## TASK OBJECTIVE
Nothing but the lines from the one containing "Overbrooks (91, 1905)" through the end of the data should be output, each reproduced exactly.

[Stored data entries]
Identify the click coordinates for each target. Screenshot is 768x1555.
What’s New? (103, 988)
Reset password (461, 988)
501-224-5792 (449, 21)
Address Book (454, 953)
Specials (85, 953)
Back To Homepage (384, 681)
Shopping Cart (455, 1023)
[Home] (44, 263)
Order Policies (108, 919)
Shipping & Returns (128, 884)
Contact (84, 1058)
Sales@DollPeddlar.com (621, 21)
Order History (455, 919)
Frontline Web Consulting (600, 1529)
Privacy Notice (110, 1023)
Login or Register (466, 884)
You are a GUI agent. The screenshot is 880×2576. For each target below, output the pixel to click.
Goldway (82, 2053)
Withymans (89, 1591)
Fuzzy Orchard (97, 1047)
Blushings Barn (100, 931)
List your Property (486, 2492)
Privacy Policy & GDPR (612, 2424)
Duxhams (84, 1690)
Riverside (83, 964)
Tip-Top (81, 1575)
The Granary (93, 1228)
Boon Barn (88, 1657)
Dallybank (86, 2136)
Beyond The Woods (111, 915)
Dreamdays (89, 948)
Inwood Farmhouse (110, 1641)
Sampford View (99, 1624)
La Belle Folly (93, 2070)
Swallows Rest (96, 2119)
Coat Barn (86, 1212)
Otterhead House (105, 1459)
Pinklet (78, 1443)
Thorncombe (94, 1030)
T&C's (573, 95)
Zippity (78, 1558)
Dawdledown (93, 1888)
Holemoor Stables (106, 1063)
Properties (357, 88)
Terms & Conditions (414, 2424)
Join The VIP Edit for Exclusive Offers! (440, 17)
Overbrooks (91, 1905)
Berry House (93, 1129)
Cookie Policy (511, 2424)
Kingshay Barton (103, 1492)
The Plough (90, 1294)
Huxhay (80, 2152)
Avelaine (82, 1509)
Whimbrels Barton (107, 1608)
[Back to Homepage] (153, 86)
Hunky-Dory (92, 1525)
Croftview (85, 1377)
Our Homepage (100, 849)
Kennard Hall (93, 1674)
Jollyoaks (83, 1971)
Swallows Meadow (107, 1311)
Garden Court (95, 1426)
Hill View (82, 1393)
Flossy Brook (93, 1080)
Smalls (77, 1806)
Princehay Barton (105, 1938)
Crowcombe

## RESPONSE TO THE EXERCISE
Overbrooks (91, 1905)
Berry House (93, 1129)
Cookie Policy (511, 2424)
Kingshay Barton (103, 1492)
The Plough (90, 1294)
Huxhay (80, 2152)
Avelaine (82, 1509)
Whimbrels Barton (107, 1608)
[Back to Homepage] (153, 86)
Hunky-Dory (92, 1525)
Croftview (85, 1377)
Our Homepage (100, 849)
Kennard Hall (93, 1674)
Jollyoaks (83, 1971)
Swallows Meadow (107, 1311)
Garden Court (95, 1426)
Hill View (82, 1393)
Flossy Brook (93, 1080)
Smalls (77, 1806)
Princehay Barton (105, 1938)
Crowcombe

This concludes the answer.